As Moffitt puts it, part of the barrier to entry for large public libraries considering open source so far has been the inability of these relatively new ILS projects to accommodate the heavier demands of a system like KCLS, which ranks among the top in circulation in the country and fills more holds than any other library.
However, the long-term challenge requires cooperation as much as it does development funds and lines of code. As described by Lori Bowen Ayre, founder of the Galecia Group consultants and one of the grant's principal authors, there is a real need to pool the collective experiences of libraries in a "peer to peer support model." Framing the grant's goals in terms of other successful but somewhat disparate Evergreen efforts to date, Ayre said:
"There's Georgia. There's Michigan. There's Indiana. There's [British Columbia]. They've all gone through this independent project for creating infrastructure for themselves, they've all independently invented the wheel. But there isn't one shared place where we can all benefit from what they've done already. We're all in this together—let's consolidate everything we've learned.
Evergreen, for now
Because of the heavy reliance on KCLS's own early experience, the initial stages of the grant will focus largely on development and documentation of Evergreen, but the grant's authors hope the majority of the resources will be platform agnostic.

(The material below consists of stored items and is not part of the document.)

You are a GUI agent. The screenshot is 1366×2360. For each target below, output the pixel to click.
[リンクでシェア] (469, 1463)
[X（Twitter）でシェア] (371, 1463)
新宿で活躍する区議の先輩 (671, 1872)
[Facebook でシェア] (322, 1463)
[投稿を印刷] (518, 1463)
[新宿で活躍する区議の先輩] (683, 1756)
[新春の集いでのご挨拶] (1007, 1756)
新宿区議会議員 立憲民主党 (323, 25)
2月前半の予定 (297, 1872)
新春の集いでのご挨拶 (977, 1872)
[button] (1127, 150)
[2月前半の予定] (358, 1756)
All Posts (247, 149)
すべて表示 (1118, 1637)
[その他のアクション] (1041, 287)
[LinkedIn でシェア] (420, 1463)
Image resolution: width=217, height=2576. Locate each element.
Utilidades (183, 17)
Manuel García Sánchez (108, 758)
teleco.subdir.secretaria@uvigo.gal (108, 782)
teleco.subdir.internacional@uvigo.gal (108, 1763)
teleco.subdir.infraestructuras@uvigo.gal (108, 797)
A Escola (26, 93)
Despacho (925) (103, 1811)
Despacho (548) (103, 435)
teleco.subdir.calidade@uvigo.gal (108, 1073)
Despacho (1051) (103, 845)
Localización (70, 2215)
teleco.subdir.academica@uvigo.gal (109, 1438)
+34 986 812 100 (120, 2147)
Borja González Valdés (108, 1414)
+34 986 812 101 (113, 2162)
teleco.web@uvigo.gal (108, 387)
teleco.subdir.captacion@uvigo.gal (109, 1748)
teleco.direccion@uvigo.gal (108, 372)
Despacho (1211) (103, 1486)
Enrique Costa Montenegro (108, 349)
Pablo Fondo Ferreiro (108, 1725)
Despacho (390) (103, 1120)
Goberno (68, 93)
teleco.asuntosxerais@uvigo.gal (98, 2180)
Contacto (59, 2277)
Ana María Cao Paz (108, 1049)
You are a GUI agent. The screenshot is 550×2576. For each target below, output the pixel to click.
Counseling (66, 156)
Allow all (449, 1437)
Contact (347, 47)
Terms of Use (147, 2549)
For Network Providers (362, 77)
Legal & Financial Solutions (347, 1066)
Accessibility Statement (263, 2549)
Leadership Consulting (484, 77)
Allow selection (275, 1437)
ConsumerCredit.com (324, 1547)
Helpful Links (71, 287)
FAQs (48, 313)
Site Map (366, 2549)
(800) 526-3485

Matt Carlson, KCLS's Evergreen project coordinator, said that the initial resource specifications developed by the library in consultation with the Galecia Group are so high-level that they don’t necessary apply to any one kind of software. (Many of these can be found among the resources on oss4pl.) The same also goes for governance rules and the assessment of open source community needs, he added.
The larger idea is to allow libraries to reclaim ownership of the software and systems critical to their well-being. Even the project document's terminology is used to distinguish its goals from any analogous vendor-developed products: the term ILS is eschewed, replaced instead by open source library system (OSLS).
Organizational hurdles
Of course, the grant authors "could be guilty of being considered Pollyannaish for being so optimistic,” Moffitt said, adding that they were quite aware of the criticisms being leveled against them.
Some critics say the simple administration of a grand effort like this will quickly become untenable as other participants come on board, and that librarians don't typically have the project management experience to see a project like this through. Others say that the libraries' differing agendas will be the toughest to manage.
Still, aiming to help four larger public libraries each year for the next three years migrate to an open source system, the project partners hope build up a kind of momentum as well as a "brain trust" of partner libraries that will sustain the project beyond its initial funding period.
At the outset, each partner library will dedicate .25 FTE to the project, though the hope is that the support infrastructure will eventually become self-supporting with the addition of input and oversight from other partner libraries as the core group expands.
"It's a pretty basic concept in essence," Moffitt said. "We make it. We do it. We find a friend and pass it on—and so on and so on."